More than a couple of decades ago, a very talented programmer introduced me to a common phrase that engineers use when queried (by management) as to when such-and-such a product was going to be finished: “Real Soon Now.” It was a delightful phrase, because in three words, it captured the condescension programmers have for management as well as the wily deceit they need to use to keep their jobs. It was, in short, a way to get the inquisitor off their back.
For the past five years, the bear market has been promised to resume Real Soon Now. I have been as guilty of this as anyone although, as the years have ground on, I have certainly tempered my passions and self-assurance. Although I am a bear at heart, I have made a point of posting as many good long ideas as possible, not only to try to be balanced, but also to provide value to readers in this up-every-day market of ours.
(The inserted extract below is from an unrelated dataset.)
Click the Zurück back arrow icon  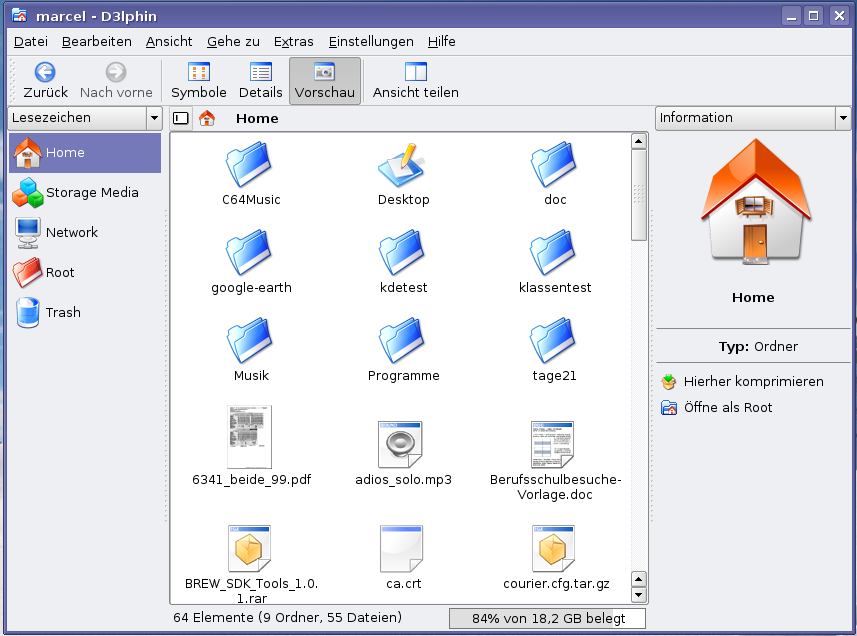pos(45,72)
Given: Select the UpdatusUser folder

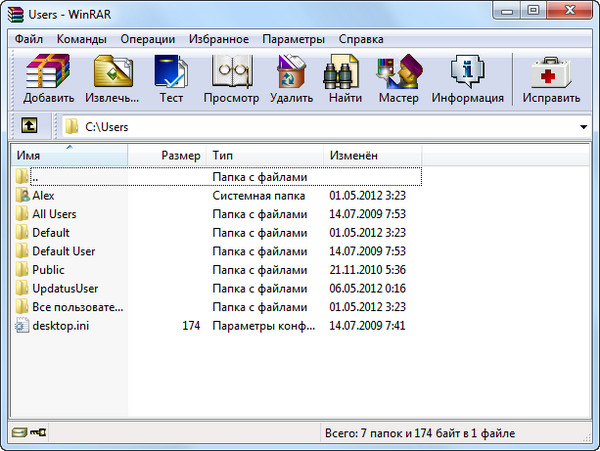Looking at the screenshot, I should click(x=64, y=288).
There are a couple of online publications I have read for these many years which, for most of the past five years, have been pledging that the drop, the crash, the rapture – – whatever you want to call it – – what going to take place Real Soon Now. To paraphrase Herbert Hoover, calamity is always just around the next corner. The two publications, as you might guess, are ZeroHedge (“ZH”) and a variety of items from Elliott Wave International (“EWI” or, as I sometimes refer to them, “our friends from Gainesville”).
One would assume that if a boy cries wolf a few hundred times, people would start to ignore him. However, there are a couple of techniques these respective folks have. For EWI, there is always an Alternate Count. No matter what has been projected, there is always some other interpretation of the wave pattern that explains away why The Thing That Was Supposed To Happen Didn’t Happen At All.
For ZH, well, there’s always bad news somewhere in the world to point at, and that gives a form of “hope”, so to speak, that the feces are about to hit the fan. The bad news could be the latest map of aircraft carriers in the Persian Gulf, or some new bird flu in Asia, or the collapse of Bitcoin, or a surge in homelessness, or the ObamaCare debacle, or – – a perpetual favorite – – a story about how the Fukushima Reactor is about to turn us all into glowing mutants, but none of us know this, because the powers that be won’t let it be known how big the disaster is.
I mentioned a “couple” of techniques, and I’ve only named one each. Well, the second technique for both publications is, frankly, their analyses remain compelling. No matter how many times I might say, “OK, that is it; I keep getting sucked into this narrative, and it never turns out the way they say, so I’m just not going to read this stuff anymore” – – well, another really good article is published.
Just tonight, I was reminded of this on ZH with this article, although if you read the comments carefully, you can see that the readers (errr, “bitchez”) over there are kind of getting so fed up with the market that they basically are giving up en masse. One of the highest-rated comments on that post stated, “We had the same conversation this time last year, but S&P was 29% lower and gold was 28% higher.” How true. The “stocks are doomed and gold is going to soar” narrative has been devastatingly wrong for True Believers.
So what’s my point in all this? I’m not sure really. Sometimes I do these typing-out-loud posts just to make myself examine why I do what I do, and in this case, why I continue to read what I read. As I’ve mentioned before, though, there really is no redemption at this point. The market could go into a nonstop free-fall for the next twelve months (ha! ha ha!) and there is no plausible “I told you so!” that can be offered by the bears. It’s one thing for the market to defy expectations for a month or two. But listening to Real Soon Now for five years running? No, that’s another matter altogether.